I have not, yet, decided how much data to keep from these assessments. At a bare minimum, I need to keep a record of which students pass the assessment. But I think I might keep a spreadsheet which records each attempt, the date of those attempts, and how far into the assessment a student gets.

The Assessment Script

The real details hide in the questions I ask to check on my goals. To keep things running smoothly, I have written an “assessment script.” Each question in the script is explicitly tied to one of the four goals. It looks like this:

Technology Specification SOA Script

The following are questions to be asked in determining if a student has met the goals of the Technology Specification.

general questions

[G1.] Can you name some computer algebra systems? How many of those do you know how to use?

[G2.] Choose one of these that you know how to use. Open the program/sign in to the service and then open a new worksheet/start up the computational environment.

[G2.] Use the software to find the first 12 decimal digits of the number 2pi/3 -sqrt(e).

linear algebra specific questions
(replace with something appropriate if used in a different course)

[G2.] Define two 3-vectors a and b and add them.

[G2.] Define a 3×3 matrix A. Use the system to find the determinant and rank of this matrix.

[G2.] Use the computer algebra system to solve the system of linear equations represented by Ax = b.

[G2.] Use the computer algebra system to plot one of the equations from the system Ax = b.

more general questions

[G2.] Save this worksheet/session so that you can access it later.

[G2.] Find a way to share this work with me. You can download and print, email, or use any other way that this system allows you to share your work. How many ways can you share this work?

[G4.] Give an example of a time when you might want to use this computer algebra system instead of just a pen and paper. Explain why this is a time that choice should be made.

[G3.] There is a mathematical construction called <insert new term here>. Show me how you would find out if your chosen computer algebra system has any functionality related to <new term>. Now that you see there is some functionality, show me how you can access the help or documentation of this system to learn how this bit of the software works. Now that you have the documentation, show me how to use this functionality.

For linear algebra, a possible list of ideas for the <new term> includes: minimal polynomial, eigenvector, Cholesky decomposition, polar decomposition, cross product, Jordan form, positive definite. This is just a sampler. The important thing is to choose something new to the student.

Resources I Should Provide

I have started compiling a list of resources I should make available to the students.

Some Discussion on a web page

I will make a page on my course web site that discusses possible computer algebra systems, including Maple, Mathematica, Matlab, graphing calculators, etc.

I will lay out my reasons for choosing Sage, and provide links to resources for using it:

  • the official Sage web site,
  • online documentation,
  • the sage cell server,
  • the cloud service,
  • a few tutorials (from lengthy to short: official one, the SDSU tutorial, my beginner’s tutorial)
  • my youtube channel with short tutorial videos

Video Tutorials to Make

I have been impressed with the short video tutorials that Vincent Knight has made for his students.
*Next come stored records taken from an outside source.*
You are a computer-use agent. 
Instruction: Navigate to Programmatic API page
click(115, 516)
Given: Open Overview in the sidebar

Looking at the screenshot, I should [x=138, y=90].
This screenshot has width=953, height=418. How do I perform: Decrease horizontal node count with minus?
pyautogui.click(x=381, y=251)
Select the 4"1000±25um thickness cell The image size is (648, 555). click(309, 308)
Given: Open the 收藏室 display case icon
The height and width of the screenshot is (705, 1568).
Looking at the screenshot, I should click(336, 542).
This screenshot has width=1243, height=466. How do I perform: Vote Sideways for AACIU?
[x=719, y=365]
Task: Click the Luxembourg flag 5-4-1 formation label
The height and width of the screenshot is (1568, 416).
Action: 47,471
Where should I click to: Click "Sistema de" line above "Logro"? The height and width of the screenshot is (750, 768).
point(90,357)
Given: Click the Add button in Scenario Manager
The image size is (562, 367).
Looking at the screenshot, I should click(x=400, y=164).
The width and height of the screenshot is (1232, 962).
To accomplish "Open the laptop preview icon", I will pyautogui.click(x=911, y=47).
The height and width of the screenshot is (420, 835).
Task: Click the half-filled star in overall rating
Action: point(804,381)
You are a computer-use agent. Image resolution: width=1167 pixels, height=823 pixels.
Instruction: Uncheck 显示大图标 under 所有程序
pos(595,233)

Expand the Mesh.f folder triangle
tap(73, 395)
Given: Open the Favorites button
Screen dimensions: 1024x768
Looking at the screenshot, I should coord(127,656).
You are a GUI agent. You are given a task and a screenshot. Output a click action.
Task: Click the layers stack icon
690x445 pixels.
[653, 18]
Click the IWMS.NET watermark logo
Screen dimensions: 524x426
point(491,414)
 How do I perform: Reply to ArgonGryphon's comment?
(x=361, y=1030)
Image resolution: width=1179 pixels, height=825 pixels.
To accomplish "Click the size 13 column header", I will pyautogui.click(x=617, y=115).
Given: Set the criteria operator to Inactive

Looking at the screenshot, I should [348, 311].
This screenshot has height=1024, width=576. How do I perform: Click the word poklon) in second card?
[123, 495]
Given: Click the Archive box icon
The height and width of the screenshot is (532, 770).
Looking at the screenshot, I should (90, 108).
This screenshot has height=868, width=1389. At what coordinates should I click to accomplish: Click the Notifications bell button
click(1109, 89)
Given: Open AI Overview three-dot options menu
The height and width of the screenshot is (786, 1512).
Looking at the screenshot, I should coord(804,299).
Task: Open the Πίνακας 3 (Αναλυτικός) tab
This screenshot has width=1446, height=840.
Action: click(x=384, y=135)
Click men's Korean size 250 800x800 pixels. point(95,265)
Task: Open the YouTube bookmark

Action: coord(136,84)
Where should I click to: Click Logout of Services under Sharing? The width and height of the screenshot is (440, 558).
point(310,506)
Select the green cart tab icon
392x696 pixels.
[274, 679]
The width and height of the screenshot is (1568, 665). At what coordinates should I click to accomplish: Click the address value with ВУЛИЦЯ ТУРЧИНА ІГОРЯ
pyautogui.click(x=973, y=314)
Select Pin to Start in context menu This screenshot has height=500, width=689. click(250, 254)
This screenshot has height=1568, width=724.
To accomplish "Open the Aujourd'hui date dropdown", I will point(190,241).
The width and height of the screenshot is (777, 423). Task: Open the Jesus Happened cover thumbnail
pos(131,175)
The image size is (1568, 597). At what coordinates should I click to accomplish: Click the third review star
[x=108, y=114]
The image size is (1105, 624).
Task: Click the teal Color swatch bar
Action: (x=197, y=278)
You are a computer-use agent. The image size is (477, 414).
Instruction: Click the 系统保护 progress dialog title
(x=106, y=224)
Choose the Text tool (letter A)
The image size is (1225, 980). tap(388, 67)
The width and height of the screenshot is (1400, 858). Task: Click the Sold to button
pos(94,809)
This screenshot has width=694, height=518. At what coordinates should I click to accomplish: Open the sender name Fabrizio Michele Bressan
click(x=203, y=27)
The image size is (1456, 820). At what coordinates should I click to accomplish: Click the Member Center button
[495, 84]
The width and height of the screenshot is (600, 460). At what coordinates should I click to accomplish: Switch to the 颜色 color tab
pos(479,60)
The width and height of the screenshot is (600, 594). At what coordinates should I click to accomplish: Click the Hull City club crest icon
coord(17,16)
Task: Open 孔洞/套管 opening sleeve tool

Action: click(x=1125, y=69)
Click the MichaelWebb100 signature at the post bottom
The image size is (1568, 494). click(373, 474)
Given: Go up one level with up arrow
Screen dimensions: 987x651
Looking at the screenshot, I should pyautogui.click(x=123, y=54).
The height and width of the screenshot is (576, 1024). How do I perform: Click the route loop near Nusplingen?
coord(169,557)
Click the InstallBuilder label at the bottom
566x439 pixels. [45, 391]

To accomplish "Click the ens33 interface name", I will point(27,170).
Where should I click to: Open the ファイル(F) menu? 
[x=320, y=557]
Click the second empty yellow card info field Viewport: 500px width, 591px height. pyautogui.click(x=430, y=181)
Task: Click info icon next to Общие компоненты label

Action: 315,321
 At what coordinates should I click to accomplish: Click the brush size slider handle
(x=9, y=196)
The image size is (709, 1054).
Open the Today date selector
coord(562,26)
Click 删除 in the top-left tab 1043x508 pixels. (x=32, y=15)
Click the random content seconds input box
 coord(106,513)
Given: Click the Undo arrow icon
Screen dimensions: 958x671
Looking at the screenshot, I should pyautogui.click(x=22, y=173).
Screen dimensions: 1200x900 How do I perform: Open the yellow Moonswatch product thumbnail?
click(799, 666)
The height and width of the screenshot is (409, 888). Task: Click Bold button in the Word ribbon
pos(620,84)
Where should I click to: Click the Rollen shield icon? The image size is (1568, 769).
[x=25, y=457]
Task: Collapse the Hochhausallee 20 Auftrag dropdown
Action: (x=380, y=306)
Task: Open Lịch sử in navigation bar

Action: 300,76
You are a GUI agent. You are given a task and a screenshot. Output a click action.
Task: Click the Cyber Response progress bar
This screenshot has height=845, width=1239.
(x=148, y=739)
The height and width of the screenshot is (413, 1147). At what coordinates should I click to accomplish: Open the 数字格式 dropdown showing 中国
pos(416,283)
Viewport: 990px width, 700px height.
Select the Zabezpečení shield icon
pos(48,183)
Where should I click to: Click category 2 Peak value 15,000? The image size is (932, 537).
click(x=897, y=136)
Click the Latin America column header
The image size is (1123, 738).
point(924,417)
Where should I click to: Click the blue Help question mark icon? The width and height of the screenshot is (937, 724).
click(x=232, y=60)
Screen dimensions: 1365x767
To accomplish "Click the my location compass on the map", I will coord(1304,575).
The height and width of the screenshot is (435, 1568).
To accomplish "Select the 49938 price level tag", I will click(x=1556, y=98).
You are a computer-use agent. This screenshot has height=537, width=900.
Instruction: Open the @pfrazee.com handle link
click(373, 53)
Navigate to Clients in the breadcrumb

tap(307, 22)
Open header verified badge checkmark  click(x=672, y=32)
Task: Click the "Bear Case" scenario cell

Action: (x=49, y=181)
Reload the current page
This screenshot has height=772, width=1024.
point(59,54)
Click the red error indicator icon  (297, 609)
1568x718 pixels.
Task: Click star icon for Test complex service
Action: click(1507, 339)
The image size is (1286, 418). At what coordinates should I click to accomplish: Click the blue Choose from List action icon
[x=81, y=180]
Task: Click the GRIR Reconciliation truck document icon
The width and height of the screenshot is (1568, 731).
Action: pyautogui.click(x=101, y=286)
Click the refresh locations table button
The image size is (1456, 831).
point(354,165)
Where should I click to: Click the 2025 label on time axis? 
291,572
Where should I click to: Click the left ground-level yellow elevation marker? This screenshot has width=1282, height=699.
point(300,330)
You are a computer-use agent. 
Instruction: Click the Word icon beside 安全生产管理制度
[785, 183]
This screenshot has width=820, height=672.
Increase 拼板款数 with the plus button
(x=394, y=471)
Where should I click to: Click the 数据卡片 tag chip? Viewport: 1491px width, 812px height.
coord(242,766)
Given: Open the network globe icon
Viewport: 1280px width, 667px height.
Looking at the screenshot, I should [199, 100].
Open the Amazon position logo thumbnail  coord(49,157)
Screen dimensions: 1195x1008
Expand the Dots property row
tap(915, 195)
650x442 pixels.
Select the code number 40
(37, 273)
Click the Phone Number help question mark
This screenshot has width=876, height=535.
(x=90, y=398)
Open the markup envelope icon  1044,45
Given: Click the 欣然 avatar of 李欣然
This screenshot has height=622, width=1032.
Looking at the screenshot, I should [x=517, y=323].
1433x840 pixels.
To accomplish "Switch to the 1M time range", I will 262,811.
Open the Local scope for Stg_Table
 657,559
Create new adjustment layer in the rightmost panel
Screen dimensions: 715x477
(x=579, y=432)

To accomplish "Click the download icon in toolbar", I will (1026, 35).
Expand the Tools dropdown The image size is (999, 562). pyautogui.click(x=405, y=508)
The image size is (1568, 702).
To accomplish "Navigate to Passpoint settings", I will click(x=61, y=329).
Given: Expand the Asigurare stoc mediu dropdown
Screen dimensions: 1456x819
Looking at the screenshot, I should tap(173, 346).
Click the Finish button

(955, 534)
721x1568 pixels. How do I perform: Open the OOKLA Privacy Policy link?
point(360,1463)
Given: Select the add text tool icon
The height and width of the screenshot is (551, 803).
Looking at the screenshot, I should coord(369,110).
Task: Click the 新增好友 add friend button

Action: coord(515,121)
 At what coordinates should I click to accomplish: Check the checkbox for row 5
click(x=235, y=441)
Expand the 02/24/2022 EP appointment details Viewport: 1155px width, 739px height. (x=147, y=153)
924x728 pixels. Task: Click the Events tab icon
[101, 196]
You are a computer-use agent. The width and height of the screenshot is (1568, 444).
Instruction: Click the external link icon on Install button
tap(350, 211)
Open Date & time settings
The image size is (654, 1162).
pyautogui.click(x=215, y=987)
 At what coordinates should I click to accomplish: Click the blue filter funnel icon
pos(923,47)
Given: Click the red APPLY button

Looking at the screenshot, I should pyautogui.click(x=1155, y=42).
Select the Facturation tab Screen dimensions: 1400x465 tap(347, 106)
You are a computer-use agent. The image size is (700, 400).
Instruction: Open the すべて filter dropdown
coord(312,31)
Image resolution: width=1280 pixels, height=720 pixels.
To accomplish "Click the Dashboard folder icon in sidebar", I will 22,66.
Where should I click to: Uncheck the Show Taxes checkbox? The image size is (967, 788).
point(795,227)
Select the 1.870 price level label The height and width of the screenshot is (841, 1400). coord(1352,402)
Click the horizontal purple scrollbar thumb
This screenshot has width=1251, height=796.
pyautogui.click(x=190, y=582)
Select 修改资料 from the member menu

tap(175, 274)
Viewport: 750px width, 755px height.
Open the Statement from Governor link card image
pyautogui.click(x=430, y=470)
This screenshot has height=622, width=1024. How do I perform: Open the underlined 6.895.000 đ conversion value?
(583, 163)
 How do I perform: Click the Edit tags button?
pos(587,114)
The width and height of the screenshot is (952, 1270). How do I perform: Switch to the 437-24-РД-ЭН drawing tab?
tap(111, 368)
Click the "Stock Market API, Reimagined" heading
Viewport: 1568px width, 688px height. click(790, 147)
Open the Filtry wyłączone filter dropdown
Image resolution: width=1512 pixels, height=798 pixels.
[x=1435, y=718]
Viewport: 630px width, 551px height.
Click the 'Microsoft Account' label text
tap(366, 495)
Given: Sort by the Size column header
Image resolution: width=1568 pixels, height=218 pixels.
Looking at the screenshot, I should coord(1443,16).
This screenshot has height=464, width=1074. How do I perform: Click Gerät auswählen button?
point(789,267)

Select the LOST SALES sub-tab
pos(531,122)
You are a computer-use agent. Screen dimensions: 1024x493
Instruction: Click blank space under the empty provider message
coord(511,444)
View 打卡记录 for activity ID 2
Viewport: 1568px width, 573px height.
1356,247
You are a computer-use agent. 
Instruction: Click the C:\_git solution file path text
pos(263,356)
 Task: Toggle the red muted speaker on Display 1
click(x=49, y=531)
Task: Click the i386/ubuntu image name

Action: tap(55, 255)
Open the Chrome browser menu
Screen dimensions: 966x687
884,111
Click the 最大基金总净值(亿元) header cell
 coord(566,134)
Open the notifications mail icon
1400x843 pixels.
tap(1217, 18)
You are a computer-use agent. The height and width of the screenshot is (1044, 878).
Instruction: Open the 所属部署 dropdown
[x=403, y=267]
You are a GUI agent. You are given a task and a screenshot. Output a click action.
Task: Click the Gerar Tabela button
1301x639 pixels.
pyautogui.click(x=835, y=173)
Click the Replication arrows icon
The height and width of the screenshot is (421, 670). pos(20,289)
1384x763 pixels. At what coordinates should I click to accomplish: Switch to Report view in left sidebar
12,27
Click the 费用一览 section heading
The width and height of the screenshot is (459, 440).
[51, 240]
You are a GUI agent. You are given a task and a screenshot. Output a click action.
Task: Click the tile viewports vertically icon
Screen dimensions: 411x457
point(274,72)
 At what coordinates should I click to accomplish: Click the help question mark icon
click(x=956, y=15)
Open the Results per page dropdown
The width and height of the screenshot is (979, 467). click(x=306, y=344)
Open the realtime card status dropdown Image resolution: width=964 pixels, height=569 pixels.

And recently William Stein made a few that were similar in their tight focus and short length. This seems a good approach: Here is something you want to know how to do, described clearly with an example in two minutes or less.

I want to make some of these, or steal link to some of these, all of which are Sage-specific:

  • How to make an account on SageMathCloud
  • How to use git to pull down all of the course materials
  • How to make a new worksheet and evaluate some cells (basic arithmetic)
  • How to do some basic plotting 2d
  • basic plotting 3d
  • How to make and manipulate vectors and matrices
  • How to share work: printing a pdf, sharing a project with another user, downloading a worksheet
  • How to get help: tab completion, the ? and ?? methods.
  • searching Sage documentation and source code

Well, two thousand words seems like enough. Thanks for those of you who stuck it out so far into this. I welcome all constructive comments and any questions.